合成ペプチドによる膠芽腫血管新生の抑制in vitro :合成ペプチド投与による膠芽腫細胞、GBMECの増殖抑制をWST assayで、GBMECの遊走能、管腔形成能の抑制を評価する。
膠芽腫血管新生因子接合VPによるPDT in vitro:ヒト膠芽腫細胞 (U87, U251)およびヒト膠芽腫内皮細胞(GBMEC1, 2, 3)を96 well plateに播種し、Jagged1-VP、Endoglin-VPを培養液にいれ、90分培養後に635nmのレーザー照射を行い、生存細胞数を数える
Vivo実験に十分なポルフィリンおよび合成ペプチドが得られればvivo実験を行う。合成ペプチドによる膠芽腫血管新生の抑制in vivo in the brain:膠芽腫細胞(U87MG)をSCIDマウス脳内に定位的に移植し、合成ペプチドは尾静脈より全身投与する。腫瘍増殖抑制効果、組織での血管新生抑制程度を評価する。対象として、無治療群とVEGF中和抗体使用群を設ける。

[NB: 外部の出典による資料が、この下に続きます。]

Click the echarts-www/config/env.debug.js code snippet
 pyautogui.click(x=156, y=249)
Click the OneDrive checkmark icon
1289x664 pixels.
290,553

膠芽腫血管新生因子接合VPによるPDT:作成したJagged1-VPおよびEndoglin-VPのPDTによる効果をin vivoで確かめる。ヒト膠芽腫細胞(U87細胞)のSCIDマウス・クラニアルウィンドウモデルにより評価する。モデルで腫瘍移植後7, 14, 21日後に、Jagged1-VP、Endoglin-VPを尾静脈より投与後90分で、635nmのレーザー照射を行い、腫瘍の大きさの測定を行う。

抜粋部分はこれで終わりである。